■ REQUIRED TASK
Copy out all of the data below word for word, keeping every line unchanged.

■ DATA SECTION
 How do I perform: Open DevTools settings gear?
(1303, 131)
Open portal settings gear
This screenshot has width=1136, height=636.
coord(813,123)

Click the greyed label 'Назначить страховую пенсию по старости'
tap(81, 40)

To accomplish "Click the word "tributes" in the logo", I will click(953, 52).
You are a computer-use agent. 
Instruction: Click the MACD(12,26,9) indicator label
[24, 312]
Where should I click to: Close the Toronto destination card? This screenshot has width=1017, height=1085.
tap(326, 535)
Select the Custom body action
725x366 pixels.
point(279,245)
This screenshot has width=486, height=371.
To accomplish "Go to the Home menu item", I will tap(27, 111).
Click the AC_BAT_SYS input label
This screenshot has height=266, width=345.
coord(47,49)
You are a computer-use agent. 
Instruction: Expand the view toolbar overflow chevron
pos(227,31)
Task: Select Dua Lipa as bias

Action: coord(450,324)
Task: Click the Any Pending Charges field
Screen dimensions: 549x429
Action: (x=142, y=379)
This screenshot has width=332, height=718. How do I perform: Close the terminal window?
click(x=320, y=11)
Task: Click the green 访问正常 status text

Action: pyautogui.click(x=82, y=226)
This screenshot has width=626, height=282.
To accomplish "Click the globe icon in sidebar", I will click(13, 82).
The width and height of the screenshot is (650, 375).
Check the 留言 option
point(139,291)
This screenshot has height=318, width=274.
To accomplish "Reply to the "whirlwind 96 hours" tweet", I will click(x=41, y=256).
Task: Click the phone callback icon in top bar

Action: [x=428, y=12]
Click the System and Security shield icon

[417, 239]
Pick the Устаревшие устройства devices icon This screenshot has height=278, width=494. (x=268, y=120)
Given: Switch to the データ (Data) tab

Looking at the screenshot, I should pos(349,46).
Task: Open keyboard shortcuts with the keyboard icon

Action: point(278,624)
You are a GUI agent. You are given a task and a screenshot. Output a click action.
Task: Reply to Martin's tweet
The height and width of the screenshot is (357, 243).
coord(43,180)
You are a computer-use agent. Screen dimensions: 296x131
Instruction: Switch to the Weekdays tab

■ EXERCISE RESPONSE
 How do I perform: Open DevTools settings gear?
(1303, 131)
Open portal settings gear
This screenshot has width=1136, height=636.
coord(813,123)

Click the greyed label 'Назначить страховую пенсию по старости'
tap(81, 40)

To accomplish "Click the word "tributes" in the logo", I will click(953, 52).
You are a computer-use agent. 
Instruction: Click the MACD(12,26,9) indicator label
[24, 312]
Where should I click to: Close the Toronto destination card? This screenshot has width=1017, height=1085.
tap(326, 535)
Select the Custom body action
725x366 pixels.
point(279,245)
This screenshot has width=486, height=371.
To accomplish "Go to the Home menu item", I will tap(27, 111).
Click the AC_BAT_SYS input label
This screenshot has height=266, width=345.
coord(47,49)
You are a computer-use agent. 
Instruction: Expand the view toolbar overflow chevron
pos(227,31)
Task: Select Dua Lipa as bias

Action: coord(450,324)
Task: Click the Any Pending Charges field
Screen dimensions: 549x429
Action: (x=142, y=379)
This screenshot has width=332, height=718. How do I perform: Close the terminal window?
click(x=320, y=11)
Task: Click the green 访问正常 status text

Action: pyautogui.click(x=82, y=226)
This screenshot has width=626, height=282.
To accomplish "Click the globe icon in sidebar", I will click(13, 82).
The width and height of the screenshot is (650, 375).
Check the 留言 option
point(139,291)
This screenshot has height=318, width=274.
To accomplish "Reply to the "whirlwind 96 hours" tweet", I will click(x=41, y=256).
Task: Click the phone callback icon in top bar

Action: [x=428, y=12]
Click the System and Security shield icon

[417, 239]
Pick the Устаревшие устройства devices icon This screenshot has height=278, width=494. (x=268, y=120)
Given: Switch to the データ (Data) tab

Looking at the screenshot, I should pos(349,46).
Task: Open keyboard shortcuts with the keyboard icon

Action: point(278,624)
You are a GUI agent. You are given a task and a screenshot. Output a click action.
Task: Reply to Martin's tweet
The height and width of the screenshot is (357, 243).
coord(43,180)
You are a computer-use agent. Screen dimensions: 296x131
Instruction: Switch to the Weekdays tab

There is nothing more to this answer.